J Environ Qual. 2015 Nov;44(6):1843-51. doi: 10.2134/jeq2015.03.0137.

Abstract

Water quality data are typically collected less frequently than streamflow data due to the cost of collection and analysis, and therefore water quality data may need to be estimated for additional days. Regression models are applicable to interpolate water quality data associated with streamflow data and have come to be extensively used, requiring relatively small amounts of data. There is a need to evaluate how well the regression models represent pollutant loads from intermittent water quality data sets. Both the specific regression model and water quality data frequency are important factors in pollutant load estimation. In this study, nine regression models from the Load Estimator (LOADEST) and one regression model from the Web-based Load Interpolation Tool (LOADIN) were evaluated with subsampled water quality data sets from daily measured water quality data sets for N, P, and sediment.

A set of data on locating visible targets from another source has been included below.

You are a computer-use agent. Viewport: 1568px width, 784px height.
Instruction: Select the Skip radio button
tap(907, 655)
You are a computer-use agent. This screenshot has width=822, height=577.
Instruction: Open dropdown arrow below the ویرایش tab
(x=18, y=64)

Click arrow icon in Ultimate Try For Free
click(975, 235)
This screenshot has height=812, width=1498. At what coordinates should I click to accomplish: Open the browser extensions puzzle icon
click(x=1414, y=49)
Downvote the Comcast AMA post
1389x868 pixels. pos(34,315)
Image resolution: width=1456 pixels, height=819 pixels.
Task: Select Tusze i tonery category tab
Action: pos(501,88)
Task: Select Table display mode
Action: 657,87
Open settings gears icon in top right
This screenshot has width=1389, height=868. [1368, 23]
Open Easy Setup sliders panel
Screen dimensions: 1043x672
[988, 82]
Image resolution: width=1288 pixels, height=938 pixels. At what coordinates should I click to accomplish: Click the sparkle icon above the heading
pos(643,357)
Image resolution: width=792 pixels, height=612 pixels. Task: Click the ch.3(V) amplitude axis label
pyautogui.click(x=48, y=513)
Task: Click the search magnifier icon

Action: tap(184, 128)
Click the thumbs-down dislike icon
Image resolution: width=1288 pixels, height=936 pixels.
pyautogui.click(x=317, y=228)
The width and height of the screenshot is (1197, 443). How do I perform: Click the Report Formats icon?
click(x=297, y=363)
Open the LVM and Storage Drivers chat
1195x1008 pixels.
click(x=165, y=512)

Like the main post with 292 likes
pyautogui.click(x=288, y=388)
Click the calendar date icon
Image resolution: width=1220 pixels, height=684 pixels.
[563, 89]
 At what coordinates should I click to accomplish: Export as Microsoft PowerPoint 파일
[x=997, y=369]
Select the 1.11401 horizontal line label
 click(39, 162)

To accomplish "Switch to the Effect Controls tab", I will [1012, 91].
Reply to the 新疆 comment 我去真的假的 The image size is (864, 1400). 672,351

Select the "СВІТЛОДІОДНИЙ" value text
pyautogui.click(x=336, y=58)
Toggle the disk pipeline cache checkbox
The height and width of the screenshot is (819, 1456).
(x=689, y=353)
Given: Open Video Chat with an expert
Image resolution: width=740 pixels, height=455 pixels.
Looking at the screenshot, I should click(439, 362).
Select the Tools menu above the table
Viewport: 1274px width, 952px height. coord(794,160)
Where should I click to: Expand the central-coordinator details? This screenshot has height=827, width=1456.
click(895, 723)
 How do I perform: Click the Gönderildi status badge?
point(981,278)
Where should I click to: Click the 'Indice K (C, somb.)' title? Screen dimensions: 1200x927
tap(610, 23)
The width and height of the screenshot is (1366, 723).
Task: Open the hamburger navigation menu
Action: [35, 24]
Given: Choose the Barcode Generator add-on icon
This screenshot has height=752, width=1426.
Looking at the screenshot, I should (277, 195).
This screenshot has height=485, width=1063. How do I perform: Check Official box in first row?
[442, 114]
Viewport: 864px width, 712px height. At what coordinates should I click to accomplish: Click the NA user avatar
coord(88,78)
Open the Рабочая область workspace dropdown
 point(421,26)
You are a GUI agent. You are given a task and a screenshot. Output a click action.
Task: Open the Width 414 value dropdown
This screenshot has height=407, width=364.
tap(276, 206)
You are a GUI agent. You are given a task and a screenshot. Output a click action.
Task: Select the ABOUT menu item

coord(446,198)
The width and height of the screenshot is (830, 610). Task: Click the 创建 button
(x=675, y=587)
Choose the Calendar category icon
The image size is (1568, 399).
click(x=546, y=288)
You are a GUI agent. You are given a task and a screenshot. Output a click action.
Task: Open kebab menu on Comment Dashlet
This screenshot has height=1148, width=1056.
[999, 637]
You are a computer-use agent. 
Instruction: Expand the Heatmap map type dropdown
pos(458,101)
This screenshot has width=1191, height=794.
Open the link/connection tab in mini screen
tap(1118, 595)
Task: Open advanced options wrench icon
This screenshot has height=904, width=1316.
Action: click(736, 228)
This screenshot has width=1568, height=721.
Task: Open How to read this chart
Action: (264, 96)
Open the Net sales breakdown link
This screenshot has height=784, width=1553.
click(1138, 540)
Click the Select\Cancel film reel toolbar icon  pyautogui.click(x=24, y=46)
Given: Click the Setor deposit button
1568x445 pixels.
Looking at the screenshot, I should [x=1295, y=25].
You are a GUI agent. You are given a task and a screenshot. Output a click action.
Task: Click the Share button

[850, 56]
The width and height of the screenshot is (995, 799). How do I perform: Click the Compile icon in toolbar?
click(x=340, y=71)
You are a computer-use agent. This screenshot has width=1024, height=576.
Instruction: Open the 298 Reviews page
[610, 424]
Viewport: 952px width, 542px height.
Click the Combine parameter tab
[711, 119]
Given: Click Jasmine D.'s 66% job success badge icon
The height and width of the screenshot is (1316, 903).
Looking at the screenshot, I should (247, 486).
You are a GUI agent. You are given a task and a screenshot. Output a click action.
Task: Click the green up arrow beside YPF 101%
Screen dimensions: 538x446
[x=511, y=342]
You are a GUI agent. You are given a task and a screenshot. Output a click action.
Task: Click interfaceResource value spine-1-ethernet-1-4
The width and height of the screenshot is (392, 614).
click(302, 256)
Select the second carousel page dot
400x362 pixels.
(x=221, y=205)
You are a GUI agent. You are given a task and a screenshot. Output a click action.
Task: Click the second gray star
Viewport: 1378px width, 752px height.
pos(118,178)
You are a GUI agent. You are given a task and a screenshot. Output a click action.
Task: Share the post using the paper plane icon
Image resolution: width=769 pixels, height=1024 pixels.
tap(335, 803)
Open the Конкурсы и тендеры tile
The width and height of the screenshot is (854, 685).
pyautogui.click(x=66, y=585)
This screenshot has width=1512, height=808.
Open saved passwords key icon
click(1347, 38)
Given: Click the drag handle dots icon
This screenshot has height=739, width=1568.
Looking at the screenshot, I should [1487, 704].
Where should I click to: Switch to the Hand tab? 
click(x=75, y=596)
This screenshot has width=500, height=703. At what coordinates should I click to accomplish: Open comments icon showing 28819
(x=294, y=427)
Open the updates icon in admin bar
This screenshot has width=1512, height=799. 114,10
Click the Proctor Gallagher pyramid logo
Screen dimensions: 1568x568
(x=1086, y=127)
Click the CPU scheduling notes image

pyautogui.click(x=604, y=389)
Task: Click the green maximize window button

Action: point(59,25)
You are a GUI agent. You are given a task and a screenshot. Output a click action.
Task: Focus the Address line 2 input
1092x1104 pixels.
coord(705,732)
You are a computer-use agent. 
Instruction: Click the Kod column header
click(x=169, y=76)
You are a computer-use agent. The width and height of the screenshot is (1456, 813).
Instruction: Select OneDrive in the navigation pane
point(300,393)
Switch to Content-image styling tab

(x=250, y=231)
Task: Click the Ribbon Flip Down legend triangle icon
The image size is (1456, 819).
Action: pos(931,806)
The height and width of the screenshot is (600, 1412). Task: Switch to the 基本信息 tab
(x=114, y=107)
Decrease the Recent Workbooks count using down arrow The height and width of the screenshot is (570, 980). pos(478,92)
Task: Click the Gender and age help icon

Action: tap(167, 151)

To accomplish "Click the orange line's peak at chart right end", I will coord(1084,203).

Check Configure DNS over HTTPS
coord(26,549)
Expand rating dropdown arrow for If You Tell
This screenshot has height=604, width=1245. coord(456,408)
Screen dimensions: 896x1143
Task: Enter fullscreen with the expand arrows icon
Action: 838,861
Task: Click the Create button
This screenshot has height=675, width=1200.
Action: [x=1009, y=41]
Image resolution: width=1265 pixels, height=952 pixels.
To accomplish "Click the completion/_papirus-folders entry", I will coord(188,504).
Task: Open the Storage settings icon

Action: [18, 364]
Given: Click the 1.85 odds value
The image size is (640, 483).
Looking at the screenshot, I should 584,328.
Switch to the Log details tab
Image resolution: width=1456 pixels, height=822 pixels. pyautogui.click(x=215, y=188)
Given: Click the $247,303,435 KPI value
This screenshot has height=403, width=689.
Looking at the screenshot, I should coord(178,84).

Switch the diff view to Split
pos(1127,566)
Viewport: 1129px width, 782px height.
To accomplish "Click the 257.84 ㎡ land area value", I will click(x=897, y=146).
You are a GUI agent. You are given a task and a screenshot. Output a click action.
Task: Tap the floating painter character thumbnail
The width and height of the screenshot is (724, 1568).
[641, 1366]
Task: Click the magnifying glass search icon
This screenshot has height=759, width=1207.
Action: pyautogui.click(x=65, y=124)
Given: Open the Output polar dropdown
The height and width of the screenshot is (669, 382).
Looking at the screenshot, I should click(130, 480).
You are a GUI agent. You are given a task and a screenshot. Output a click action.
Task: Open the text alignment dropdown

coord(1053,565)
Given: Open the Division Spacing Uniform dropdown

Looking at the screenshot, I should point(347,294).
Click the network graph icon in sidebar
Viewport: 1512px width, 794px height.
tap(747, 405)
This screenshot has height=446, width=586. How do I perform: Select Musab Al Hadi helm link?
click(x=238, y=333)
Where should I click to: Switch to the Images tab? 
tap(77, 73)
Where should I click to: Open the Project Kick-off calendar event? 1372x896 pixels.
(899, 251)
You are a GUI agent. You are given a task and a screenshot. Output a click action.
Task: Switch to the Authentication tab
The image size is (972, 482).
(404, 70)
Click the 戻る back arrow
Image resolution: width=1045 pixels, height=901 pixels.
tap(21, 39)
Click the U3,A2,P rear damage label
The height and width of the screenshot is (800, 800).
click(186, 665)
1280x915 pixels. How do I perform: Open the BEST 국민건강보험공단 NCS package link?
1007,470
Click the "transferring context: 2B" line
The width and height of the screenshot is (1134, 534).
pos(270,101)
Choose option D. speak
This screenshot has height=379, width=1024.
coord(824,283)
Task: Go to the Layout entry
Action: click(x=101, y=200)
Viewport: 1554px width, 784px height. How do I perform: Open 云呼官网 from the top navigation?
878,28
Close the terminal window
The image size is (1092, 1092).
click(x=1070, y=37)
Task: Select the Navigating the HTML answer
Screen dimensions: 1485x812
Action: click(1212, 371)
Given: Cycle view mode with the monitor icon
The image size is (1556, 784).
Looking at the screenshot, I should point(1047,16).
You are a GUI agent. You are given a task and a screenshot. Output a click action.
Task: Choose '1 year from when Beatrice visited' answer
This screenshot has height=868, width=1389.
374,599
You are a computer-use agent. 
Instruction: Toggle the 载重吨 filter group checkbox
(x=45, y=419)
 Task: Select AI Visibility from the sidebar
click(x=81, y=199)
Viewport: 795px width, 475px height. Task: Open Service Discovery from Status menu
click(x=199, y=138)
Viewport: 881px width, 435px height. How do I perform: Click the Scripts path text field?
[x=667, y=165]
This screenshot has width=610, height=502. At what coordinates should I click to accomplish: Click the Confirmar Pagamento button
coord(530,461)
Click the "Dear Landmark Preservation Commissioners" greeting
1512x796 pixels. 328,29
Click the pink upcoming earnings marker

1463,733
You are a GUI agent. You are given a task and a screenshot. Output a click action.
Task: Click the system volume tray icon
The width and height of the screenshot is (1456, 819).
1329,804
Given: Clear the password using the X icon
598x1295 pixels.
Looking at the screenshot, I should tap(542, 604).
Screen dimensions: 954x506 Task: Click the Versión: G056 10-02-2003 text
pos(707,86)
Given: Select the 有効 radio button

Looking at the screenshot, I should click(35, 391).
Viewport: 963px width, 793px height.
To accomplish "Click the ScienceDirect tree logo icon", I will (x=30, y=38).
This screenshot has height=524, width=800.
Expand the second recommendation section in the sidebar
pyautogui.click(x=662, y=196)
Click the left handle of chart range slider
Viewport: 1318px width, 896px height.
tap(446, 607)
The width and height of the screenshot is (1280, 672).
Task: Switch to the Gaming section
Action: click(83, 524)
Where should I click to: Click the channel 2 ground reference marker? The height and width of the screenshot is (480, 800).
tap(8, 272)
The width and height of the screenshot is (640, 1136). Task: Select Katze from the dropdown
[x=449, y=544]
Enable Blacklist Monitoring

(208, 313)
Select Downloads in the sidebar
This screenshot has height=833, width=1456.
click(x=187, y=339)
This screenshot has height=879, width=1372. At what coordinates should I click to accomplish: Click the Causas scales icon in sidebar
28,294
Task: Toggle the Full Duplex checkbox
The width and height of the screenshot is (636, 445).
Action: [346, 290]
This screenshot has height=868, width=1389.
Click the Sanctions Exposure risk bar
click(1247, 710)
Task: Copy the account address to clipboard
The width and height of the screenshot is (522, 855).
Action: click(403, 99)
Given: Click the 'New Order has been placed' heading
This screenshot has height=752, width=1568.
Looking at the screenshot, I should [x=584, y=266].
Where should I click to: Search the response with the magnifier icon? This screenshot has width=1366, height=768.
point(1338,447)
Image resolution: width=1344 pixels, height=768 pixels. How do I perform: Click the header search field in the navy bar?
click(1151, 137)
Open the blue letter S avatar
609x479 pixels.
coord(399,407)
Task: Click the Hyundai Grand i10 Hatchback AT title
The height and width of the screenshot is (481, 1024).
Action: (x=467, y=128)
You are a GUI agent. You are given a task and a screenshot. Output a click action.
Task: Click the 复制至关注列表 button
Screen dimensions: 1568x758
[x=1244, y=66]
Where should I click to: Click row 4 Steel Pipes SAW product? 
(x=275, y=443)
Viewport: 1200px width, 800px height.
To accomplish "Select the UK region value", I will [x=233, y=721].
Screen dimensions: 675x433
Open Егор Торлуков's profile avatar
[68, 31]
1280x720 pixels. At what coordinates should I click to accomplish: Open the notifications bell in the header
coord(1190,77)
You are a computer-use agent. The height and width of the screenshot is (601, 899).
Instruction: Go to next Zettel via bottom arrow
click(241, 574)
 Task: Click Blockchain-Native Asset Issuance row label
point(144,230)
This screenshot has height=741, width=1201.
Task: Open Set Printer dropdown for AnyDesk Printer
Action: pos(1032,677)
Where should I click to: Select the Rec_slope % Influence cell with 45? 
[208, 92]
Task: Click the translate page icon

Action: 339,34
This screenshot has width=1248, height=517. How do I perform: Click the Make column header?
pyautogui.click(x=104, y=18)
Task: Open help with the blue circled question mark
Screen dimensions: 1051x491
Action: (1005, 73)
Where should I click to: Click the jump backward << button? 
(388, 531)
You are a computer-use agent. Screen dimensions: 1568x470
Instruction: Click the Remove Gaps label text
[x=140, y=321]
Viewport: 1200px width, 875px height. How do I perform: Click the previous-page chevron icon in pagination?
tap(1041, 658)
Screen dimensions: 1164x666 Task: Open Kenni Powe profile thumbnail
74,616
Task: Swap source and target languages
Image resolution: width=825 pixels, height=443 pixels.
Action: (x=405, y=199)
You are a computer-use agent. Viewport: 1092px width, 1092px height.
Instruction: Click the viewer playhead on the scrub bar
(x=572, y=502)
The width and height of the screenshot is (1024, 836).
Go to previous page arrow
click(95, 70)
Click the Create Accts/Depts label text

Each water quality parameter had different correlations with streamflow, and the subsampled water quality data sets had various proportions of storm samples. The behaviors of the regression models differed not only by water quality parameter but also by proportion of storm samples. The regression models from LOADEST provided accurate and precise annual sediment and P load estimates using the water quality data of 20 to 40% storm samples. LOADIN provided more accurate and precise annual N load estimates than LOADEST. In addition, the results indicate that avoidance of water quality data extrapolation and availability of water quality data from storm events were crucial in annual pollutant load estimation using pollutant regression models.